# What this task involves:
In the forum excerpt below about connection errors, what fixed the problem after a VM was cloned and started on a different network?

# Text excerpt:

Calls to HTTPS services from one of our servers were also throwing the "Unable to read data from the transport connection : An existing connection was forcibly closed" exception. HTTP service, though, worked fine. Used Wireshark to see that it was a TLS handshake Failure. Ended up being that the cipher suite on the server needed to be updated.
This solved my problem. I added this line before the request is made:
System.Net.ServicePointManager.Expect100Continue = false;
It seemed there were a proxy in the way of the server that not supported 100-continue behavior.
This won't help for intermittent issues, but may be useful for other people with a similar problem.
I had cloned a VM and started it up on a different network with a new IP address but not changed the bindings in IIS. Fiddler was showing me "Unable to read data from the transport connection: An existing connection was forcibly closed by the remote host" and IE was telling me "Turn on TLS 1.0, TLS 1.1, and TLS 1.2 in Advanced settings". Changing the binding to the new IP address solved it for me.

# Data under study:
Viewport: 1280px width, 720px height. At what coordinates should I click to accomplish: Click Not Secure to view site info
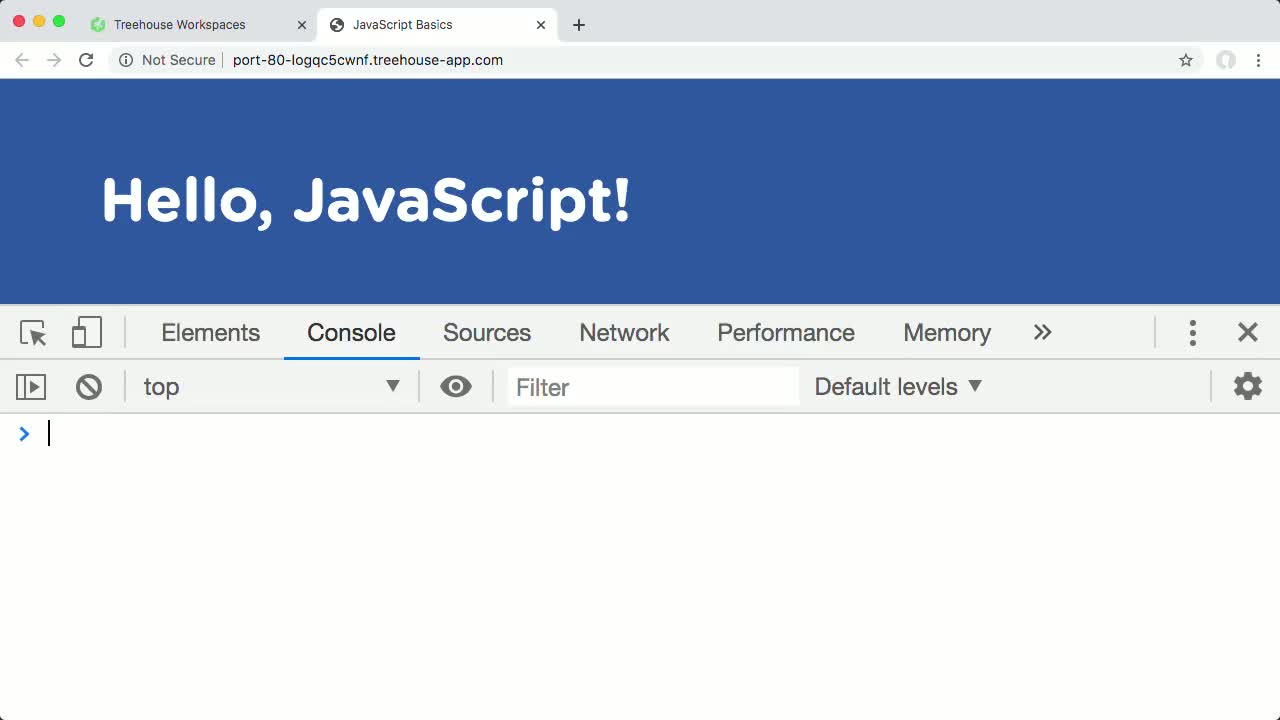(x=178, y=60)
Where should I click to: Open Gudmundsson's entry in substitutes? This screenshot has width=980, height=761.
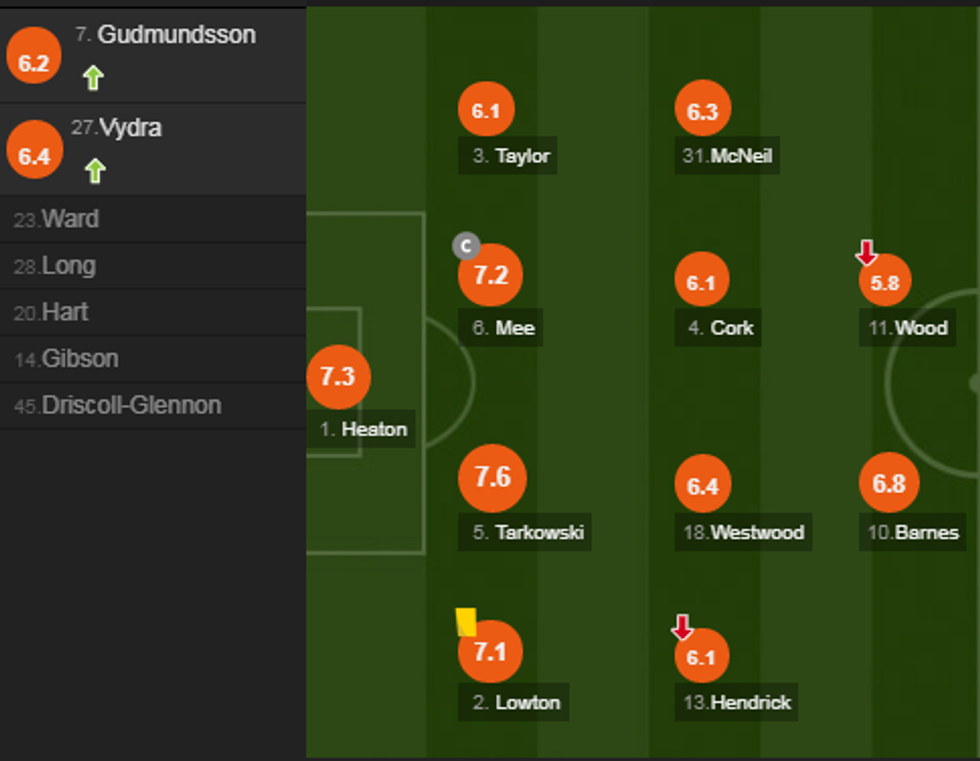click(176, 35)
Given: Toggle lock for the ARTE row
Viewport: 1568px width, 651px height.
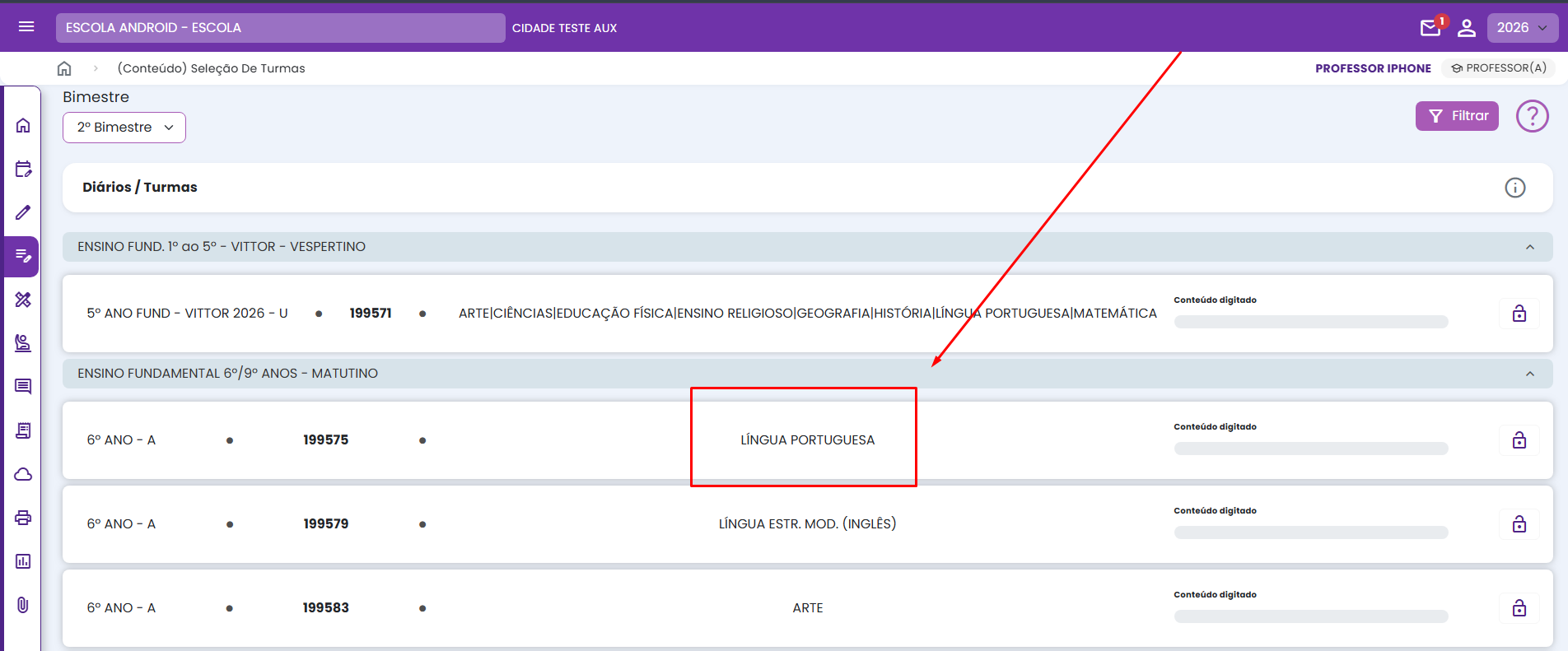Looking at the screenshot, I should click(1519, 608).
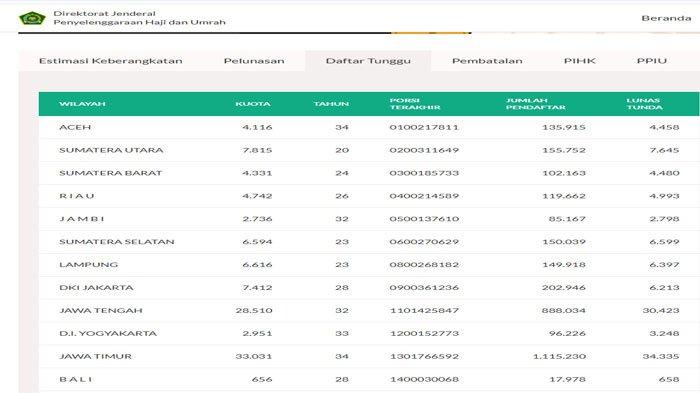The width and height of the screenshot is (700, 393).
Task: Select the Daftar Tunggu tab
Action: (368, 61)
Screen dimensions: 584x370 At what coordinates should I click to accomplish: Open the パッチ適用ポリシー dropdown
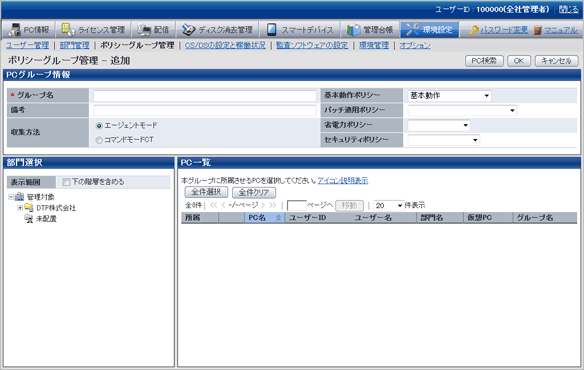[x=462, y=110]
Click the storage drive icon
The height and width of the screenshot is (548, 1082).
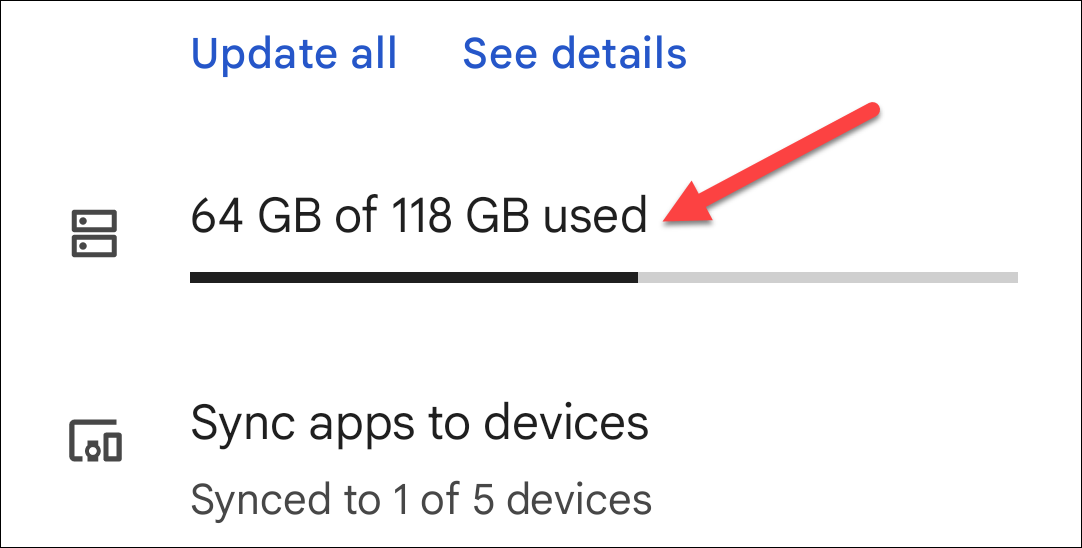pos(95,233)
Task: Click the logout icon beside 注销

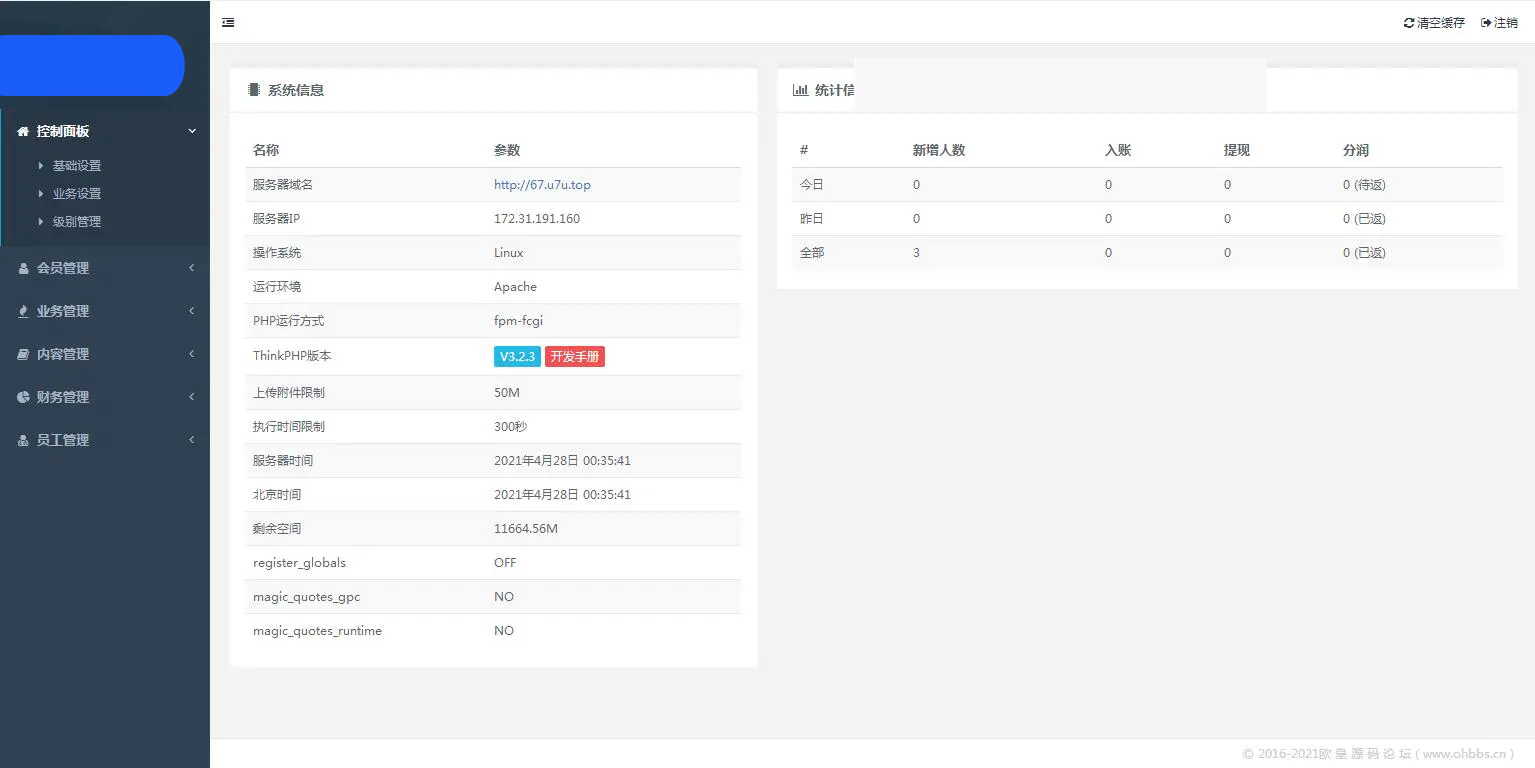Action: pyautogui.click(x=1486, y=23)
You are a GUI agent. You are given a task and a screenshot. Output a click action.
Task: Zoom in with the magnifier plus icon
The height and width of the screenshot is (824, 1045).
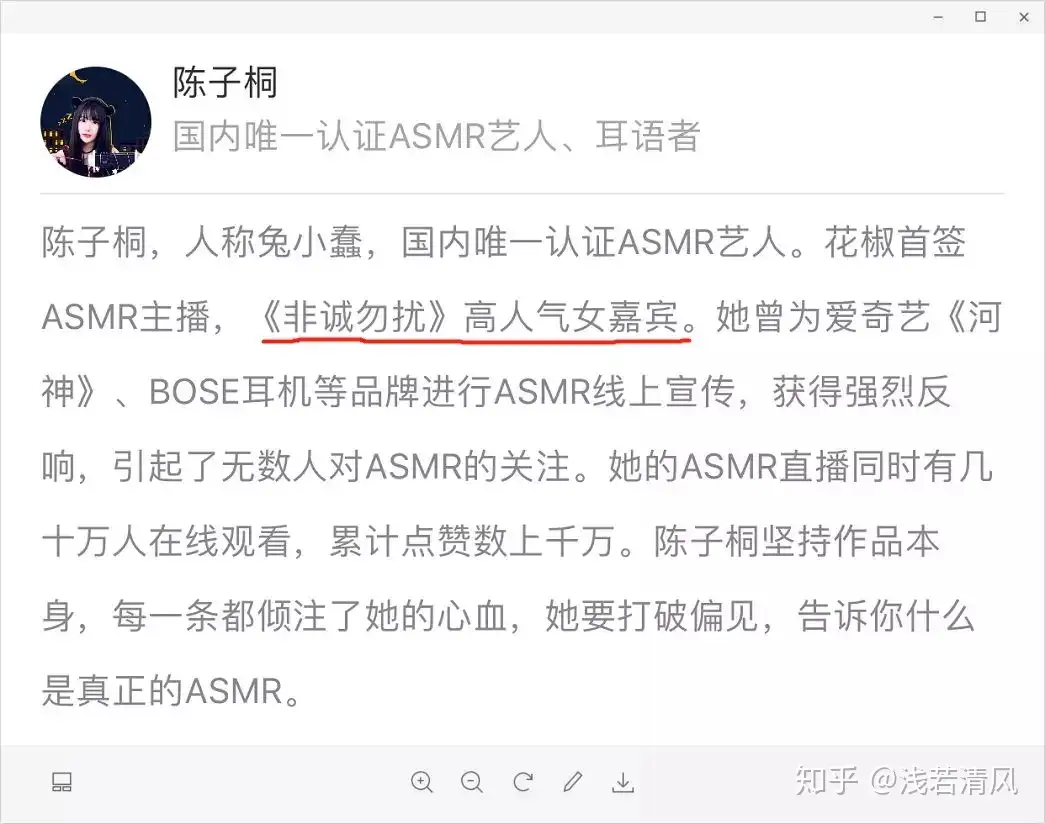pos(422,781)
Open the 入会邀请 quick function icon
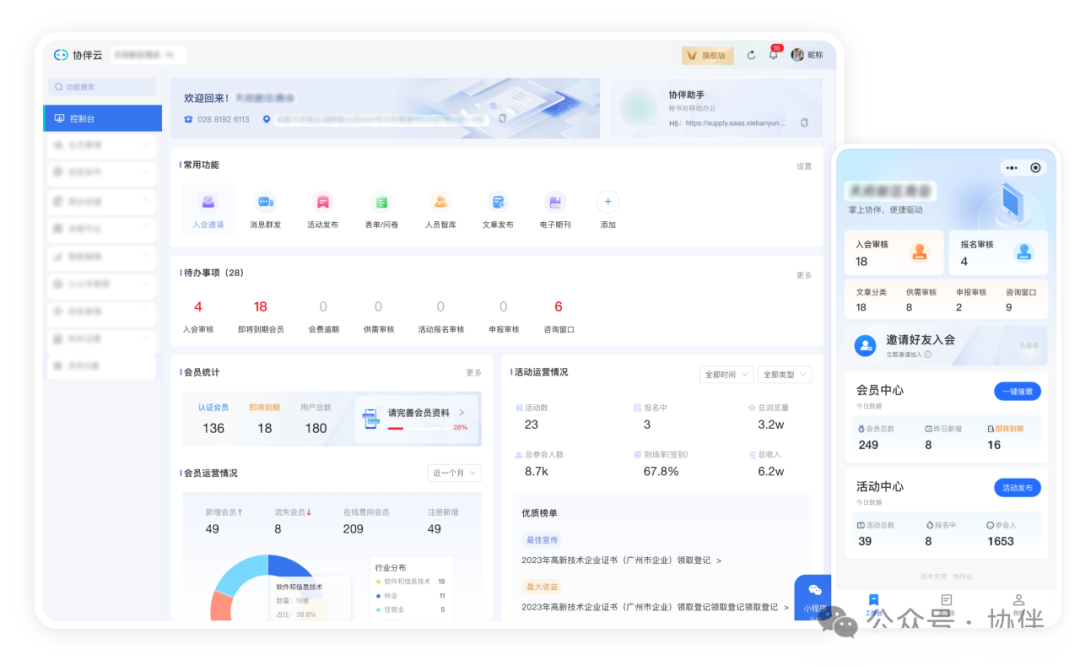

# Solution for this task:
Changing the IIS binding to the new IP address.